Sono passati 63 anni dal rastrellamento nazista del Quadraro, quartiere romano insignito della medaglia d’oro al merito civile. In questi stessi giorni di aprile si celebra anche il 9° anniversario della morte di Orfeo Mucci (classe 1911), romano di San Lorenzo, partigiano di Bandiera rossa. Purtroppo, quando si parla di resistenza romana, il nostro immaginario collettivo, nutrito dalla storiografia esistente, corre subito ai Gap di Antonello Trombadori, Rosario Bentivegna (Sasà), Carla Capponi, Marisa Musu. Trascurando, più o meno colpevolmente, altre formazioni partigiane che, come Bandiera rossa, in quei nove mesi di occupazione, soprattutto nelle borgate, ebbero una parte non meno rilevante nella lotta contro il nazifascismo.
La base e i capi di Bandiera rossa, a differenza dei Gap, non avevano connotazione borghese: il suo humus era il sottoproletariato romano. Di questa formazione partigiana ci parla per la prima volta, nel 1968, Silverio Corvisieri, che ne raccoglie le vicende nel libro Bandiera rossa nella resistenza romana (Samonà e Savelli) e poi, sotto forma di citazioni, ne troviamo traccia nei libri di Alessandro Portelli, attuale delegato del sindaco alla “memoria” (L’ordine è già stato eseguito, Donzelli, Roma, 2001) e di Walter De Cesaris (La borgata ribelle, Odradek, Roma, 2004).
Per ovviare alle distrazioni della storiografia occorre dire che, tra le file di Bandiera rossa, nel periodo dell’occupazione, si contarono 186 caduti e 137 tra arrestati e deportati (più di quelli del Pci).

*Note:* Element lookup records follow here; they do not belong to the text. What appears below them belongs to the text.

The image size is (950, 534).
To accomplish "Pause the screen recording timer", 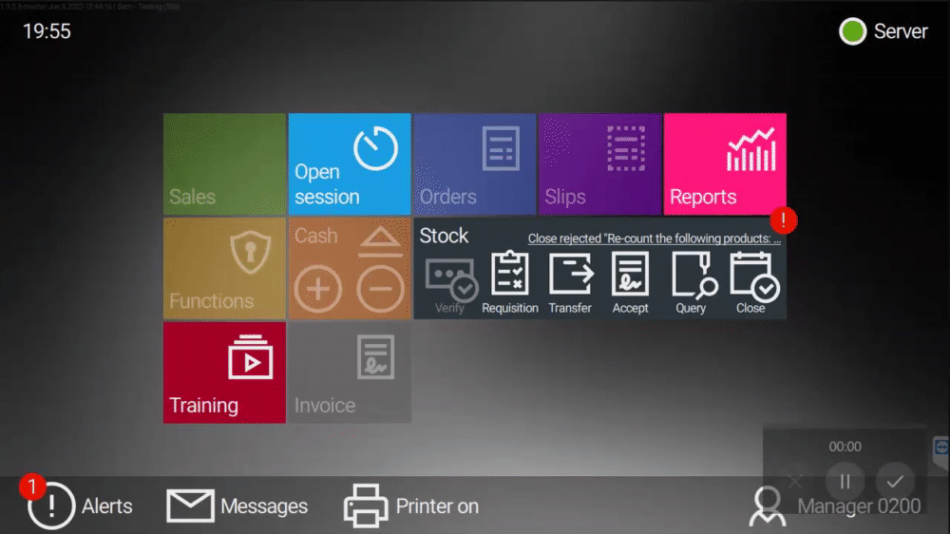I will (845, 481).
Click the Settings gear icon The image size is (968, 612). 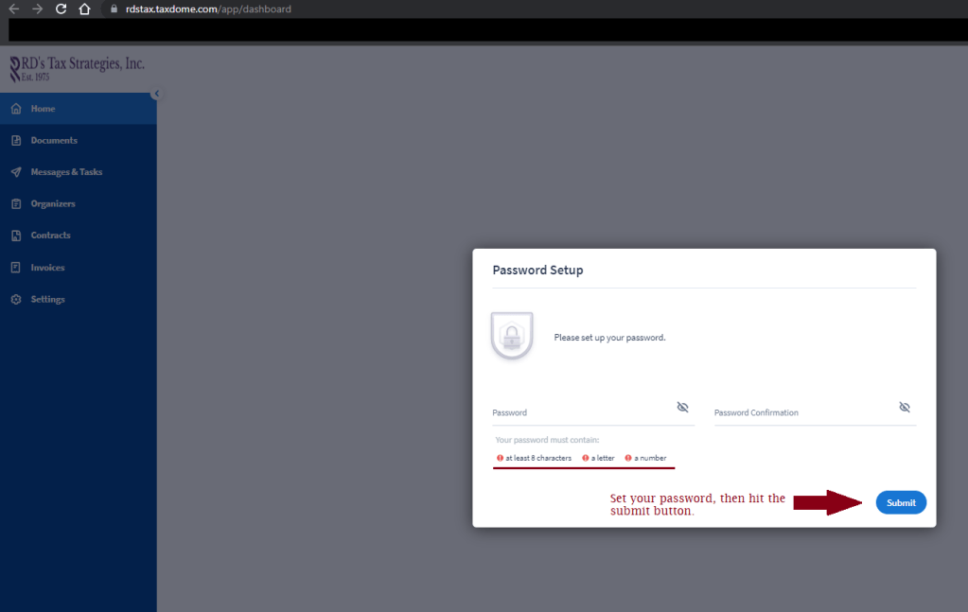tap(15, 300)
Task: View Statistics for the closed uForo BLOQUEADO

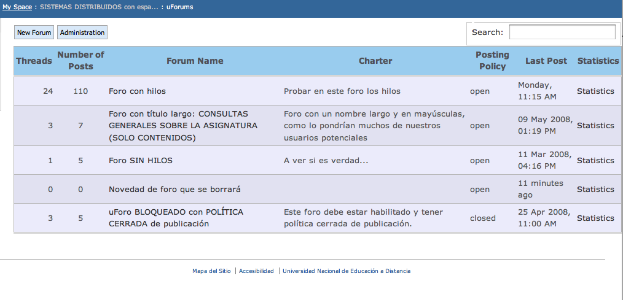Action: 595,218
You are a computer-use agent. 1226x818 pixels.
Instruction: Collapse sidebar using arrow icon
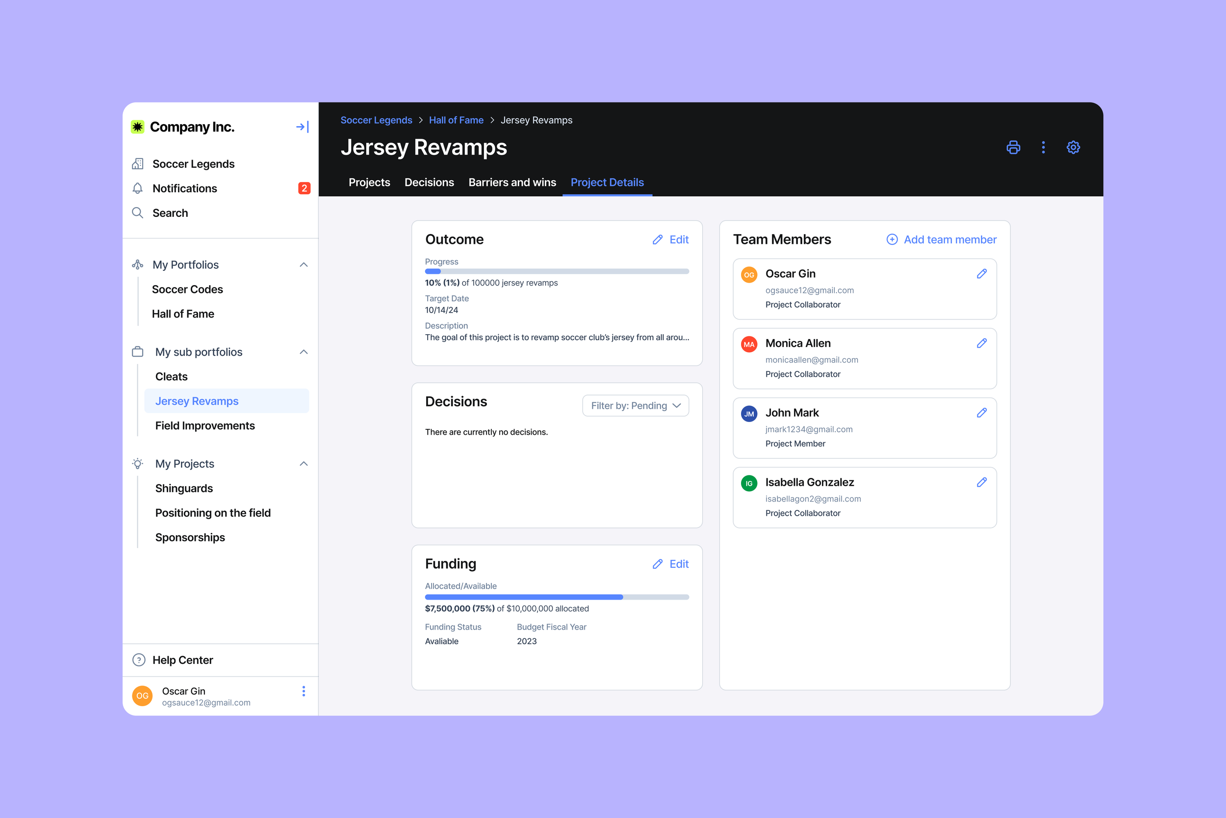tap(302, 127)
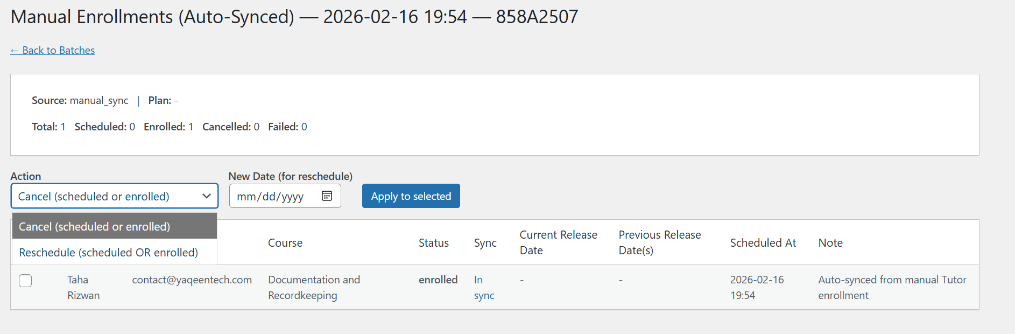Click the Course column header

pos(285,243)
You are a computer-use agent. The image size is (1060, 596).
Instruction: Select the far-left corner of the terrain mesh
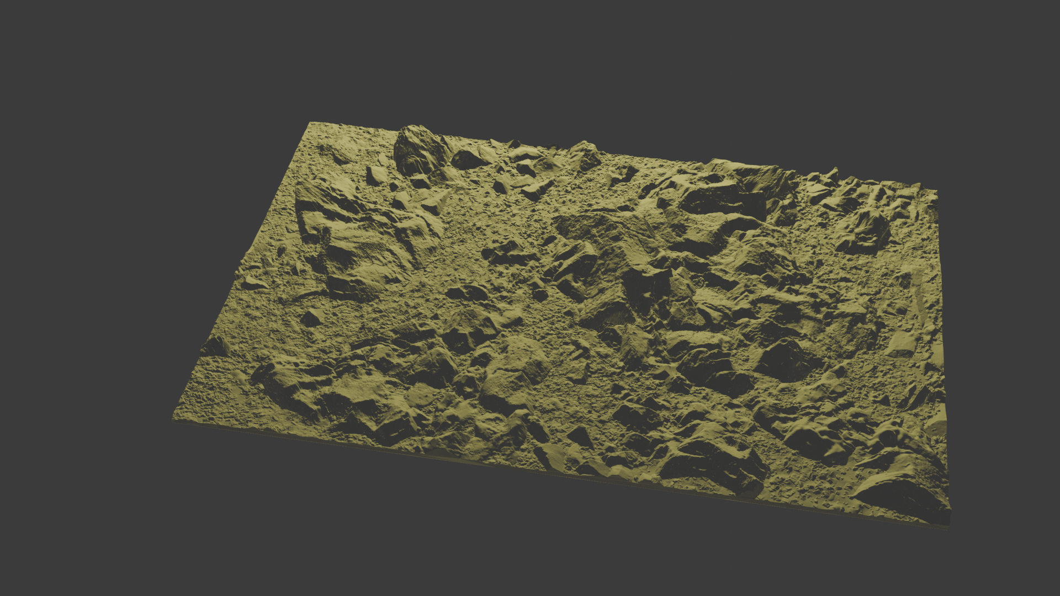[x=311, y=124]
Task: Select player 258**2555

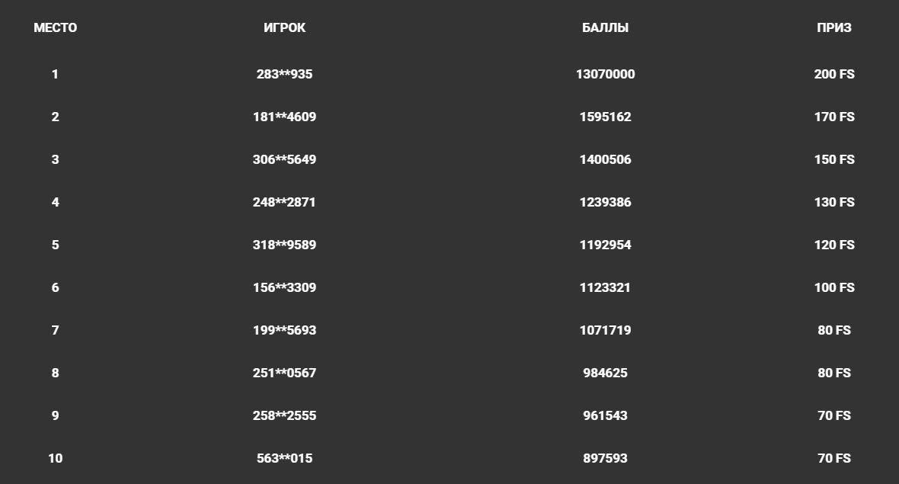Action: 284,415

L’azione dei suoi partigiani era rivolta ad obiettivi militari come caserme, uffici, convogli di armi. Ma per sfamare la popolazione delle borgate prevedeva, non di rado, anche l’assalto ai convogli di viveri. E in borgate di forte radicamento antifascista come il Quadraro o Tor Pignattara, audacemente definite “repubbliche popolari”, il comandante Mucci, di mestiere ebanista, era molto amato.
Io ho avuto l’onore di conoscerlo, tanti anni fa, già anziano ma ancora agile nei gesti e fluido nella parola. Dopo aver trasformato la sua falegnameria in una piccola azienda familiare se n’era andato in pensione e io l’avevo convinto, senza sforzi in verità, ad iscriversi al centro anziani del IX Municipio. Durante quelle cene alle quali suo figlio, di cui ero diventato amico, mi invitava spesso, Orfeo si sottoponeva volentieri al “martirio” che gli infliggevo ogni volta con le mie domande. Le stesse alle quali, più tardi, con straordinaria lucidità, trovava modo di rispondere da Radio Onda Rossa, l’emittente con cui collaborò per buona parte degli anni novanta, fino alla morte.
Oggi lo ricorda solo una targa, attaccata al numero 36 di via dei Volsci.